**SOURCE DOCUMENT**
_ _ _ _ _

Evidence presented in a State-of-the-Art Lecture during yesterday’s Plenary Session indicated a strong association between the formation of kidney stones and the presence or development of the metabolic syndrome and cardiovascular disease (CVD) in patients who develop kidney stones.
In the lecture, Dean G. Assimos, M.D., Professor of Surgical Sciences-Urology at Wake Forest University School of Medicine in Winston-Salem, North Carolina, cited several studies, including a recently published analysis of data from the Coronary Artery Risk Development in Young Adults Study showing that nephrolithiasis and atherosclerosis have common systemic risk factors and that kidney stones were associated with a 60 percent increased risk of carotid atherosclerosis, even after adjusting for major atherosclerotic risk factors.
In addition, a case-controlled study of the residents of Olmsted County, Minnesota, assessed the risk of a “kidney stone former developing myocardial infarction,” Dr. Assimos said. “Despite controlling for other medical comorbidities, a stone former was at 31 percent increased risk of sustaining a myocardial infarction.”
Another case-controlled study, again done among residents of Olmsted County, revealed that kidney stone formation was a significant risk for the development of chronic kidney disease. “In this study, the hazard ratio was 1.42,” Dr. Assimos said. “It is well documented that chronic kidney disease is a significant risk factor for cardiovascular disease.”
An analysis of the National Health and Nutrition Examination Survey III (NHANES III) showed that people with the metabolic syndrome had 2 times the risk of developing a kidney stone than those without signs of the metabolic syndrome. This analysis also demonstrated a positive correlation between the prevalence of kidney stones and the components of the metabolic syndrome, including obesity, hypertension, insulin resistance, increased serum triglycerides, and low high-density lipoprotein cholesterol levels.
“A screening renal ultrasound study done on a fairly large cohort of people with the metabolic syndrome in southern Italy demonstrated that 10.3 percent of patients with the metabolic syndrome had renal stones,” Dr. Assimos added. “This is 10 times higher than rates reported from renal ultrasound screening studies of the general adult population.”

_ _ _ _ _

**DATA TO EXAMINE**
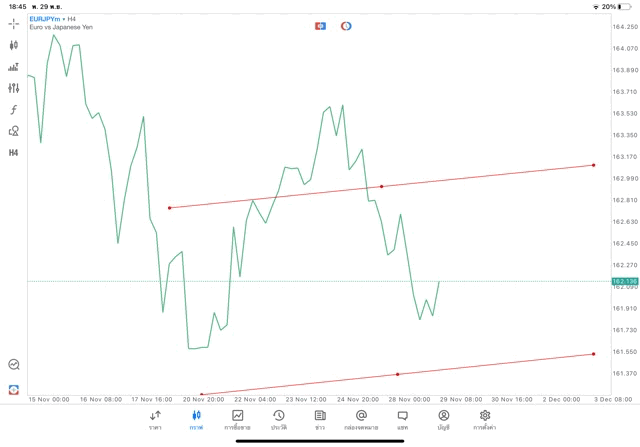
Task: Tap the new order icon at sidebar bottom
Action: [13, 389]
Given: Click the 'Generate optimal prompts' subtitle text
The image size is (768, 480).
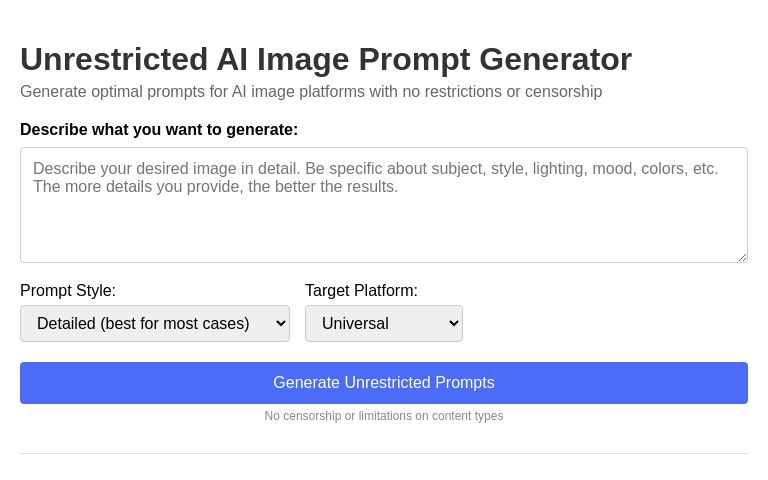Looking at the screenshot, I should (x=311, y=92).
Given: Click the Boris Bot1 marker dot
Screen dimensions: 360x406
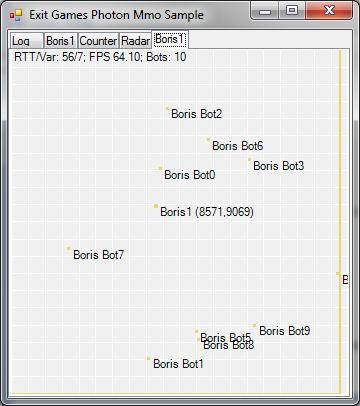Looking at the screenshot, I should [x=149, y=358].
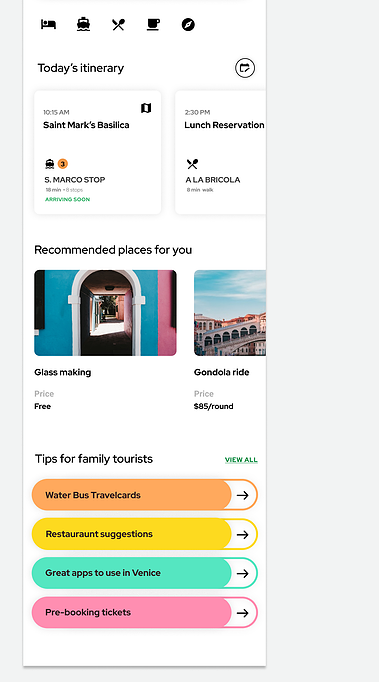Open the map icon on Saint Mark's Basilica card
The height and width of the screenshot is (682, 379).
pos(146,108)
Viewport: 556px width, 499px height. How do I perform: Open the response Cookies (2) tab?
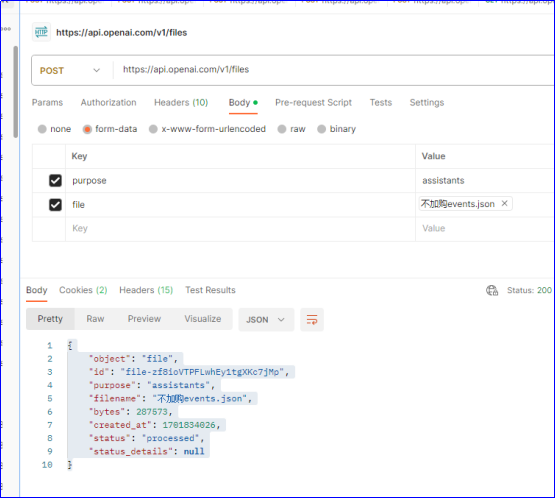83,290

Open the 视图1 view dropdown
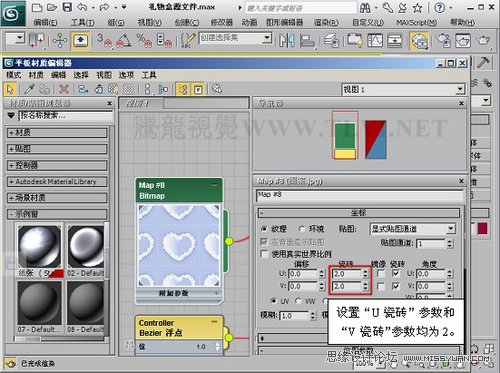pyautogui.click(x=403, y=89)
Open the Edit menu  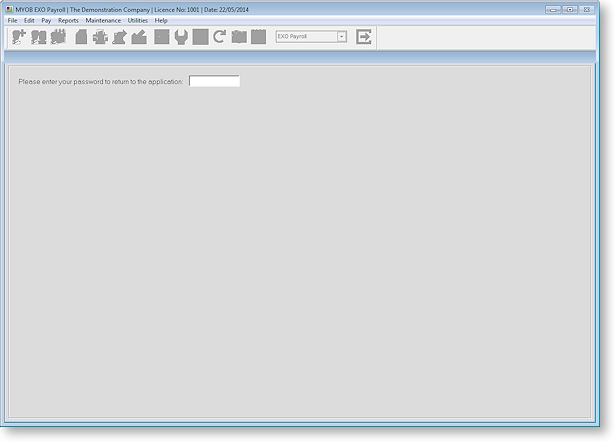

_ _ _ _ _

**TO DO**
a: In the report on kidney stones and cardiovascular disease, what share of patients with the metabolic syndrome in the southern Italy ultrasound study had renal stones?
b: Reproduce verbatim the passage of the report on kidney stones and cardiovascular disease that begins with the words "Another case-controlled study, again" and ends with "lipoprotein cholesterol levels.".
c: Resume the report on kidney stones and cardiovascular disease, continuing on from its final sentence.

**ANSWERS FOR THE EXERCISE**
a: 10.3 percent

b:
Another case-controlled study, again done among residents of Olmsted County, revealed that kidney stone formation was a significant risk for the development of chronic kidney disease. “In this study, the hazard ratio was 1.42,” Dr. Assimos said. “It is well documented that chronic kidney disease is a significant risk factor for cardiovascular disease.”
An analysis of the National Health and Nutrition Examination Survey III (NHANES III) showed that people with the metabolic syndrome had 2 times the risk of developing a kidney stone than those without signs of the metabolic syndrome. This analysis also demonstrated a positive correlation between the prevalence of kidney stones and the components of the metabolic syndrome, including obesity, hypertension, insulin resistance, increased serum triglycerides, and low high-density lipoprotein cholesterol levels.

c:
The causative factors underlying the associations between stone formation and the metabolic syndrome and CVD include low urinary pH levels. “Low urinary pH is the major driving factor for the formation of uric acid stones,” Dr. Assimos said. “Studies have demonstrated that there is a negative correlation between BMI and urinary pH, meaning that those who are obese will have lower urinary pH.”
People with the combination of obesity and low urinary pH also excrete greater amounts of calcium and oxalate, which are risk factors for the development of calcium oxalate kidney stones.
The reasons for lower urinary pH in obese individuals are not fully known, but one hypothesis is that these individuals do not produce ammonium effectively in the proximal tubule.
Dr. Assimos’ own research with his team at Wake Forest has identified a possible new pathway for the endogenous synthesis of oxalate. It involves the metabolism of the reactive dialdehyde glyoxal, which is stimulated by oxidative stress. The hypothesis behind the research is that glyoxal metabolism may be linked with increased oxalate excretion in people with obesity and diabetes.
Based on the evidence he presented, Dr. Assimos concluded: “There is strong evidence that stone formation is associated with cardiovascular disease, the metabolic syndrome, and a number of systemic disorders. We as urologists need to be cognizant of these associations and counsel our patients about these associations, as they might benefit from cardiovascular screening and lifestyle changes.”